Mitten in Bayern:Stapelweise Strabs-Briefe

Für viele Bürger waren in der Wahlkampfzeit die Freien Wähler die Partei, die sie von den Straßenausbaubeiträgen befreit hat. Allerdings keimt nun neue Unzufriedenheit

Glosse von Johann Osel

Irgendwie war ja der Landtagswahlkampf der Freien Wähler vor zwei Jahren, der mit fast zwölf Prozent und später einer Regierungsbeteiligung endete, ein "Strabs"-Wahlkampf. Strabs nicht Straps, es geht da nicht um Unzüchtigkeiten, sondern um die Straßenausbaubeitragssatzung. Ohne jetzt die thematische Bandbreite der FW schmälern zu wollen: Die vehement geforderte und im Wahljahr umgesetzte Abschaffung der Kommunalabgabe hatte wohl einigen Anteil an den zwölf Prozent. Wer einem Geld erspart, oft Zehntausende Euro, dem gibt man gerne seine Stimme. Der damalige Fraktionschef Hubert Aiwanger sprach vom "größten Befreiungsschlag" für Bayerns Bürger in dieser Legislaturperiode.

Nun ist die Satzung Vergangenheit, Ärger aber bleibt. Grundstückseigentümer, die bis drei Jahre vor der Reform Bescheide bezahlt und eine "unbillige Härte" erfahren haben, können Entschädigungen über einen Härtefallfonds erhalten. Etwa 15 000 Anträge sind da eingegangen. Die Teilerstattung aus dem 50 Millionen-Euro-Topf zieht sich allerdings; bei der Auszahlung gilt nicht das Windhundprinzip, sondern das Budget wird verteilt, wenn eine Komplettschau der Anträge vorliegt. Das ist ein Grund für Bürger, ungeduldig oder gar wütend zu werden, zu munkeln, dass "die Politiker" viel versprochen haben und womöglich die Wohltaten am Ende still und heimlich beerdigen könnten. Und wohin wenden sich die Leute mit ihrem Frust? Nein, häufig nicht an das zuständige Innenministerium - sondern an die Fraktion der Freien Wähler, die altbewährten Kämpfer in Sachen Strabs. Bei ihnen im Landtag stapeln sich inzwischen die Briefe von Bürgern in dieser Causa.
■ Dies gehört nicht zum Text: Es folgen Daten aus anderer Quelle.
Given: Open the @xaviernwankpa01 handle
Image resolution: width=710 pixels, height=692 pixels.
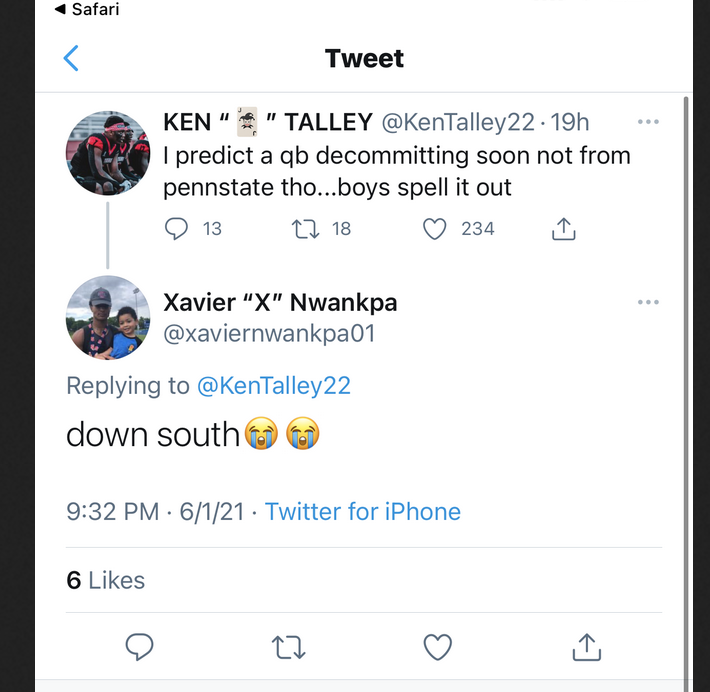Looking at the screenshot, I should coord(268,334).
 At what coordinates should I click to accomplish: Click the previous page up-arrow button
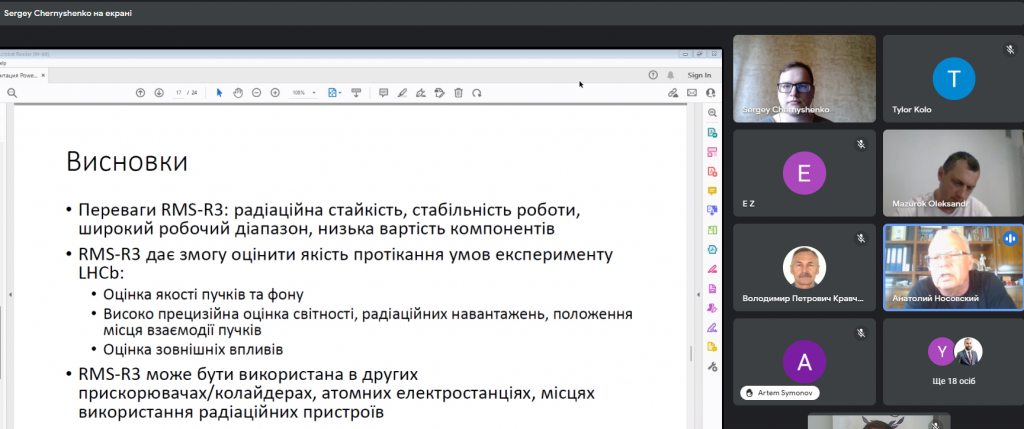[141, 93]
Fraktionsvize Joachim Hanisch ist es wichtig, den Leuten mitzuteilen: Sie bekommen ihr Geld im Falle der Berechtigung. Versprochen ist versprochen. Über die stockende Bearbeitung ist er aber "irritiert und zunehmend verärgert". So hat die Fraktion diese Woche den Chef der Härtefallkommission zum Gespräch eingeladen. Die Probleme: Personalmangel und Verzögerungen wegen der Pandemie, unvollständige oder unberechtigte Anträge, Fälle nicht zur "Strabs", sondern zur "Strebs", der Erschließungssatzung. Dafür habe man auch Verständnis, so Hanisch. Man werde sich jedoch für eine Beschleunigung einsetzen. Klar, wer sonst?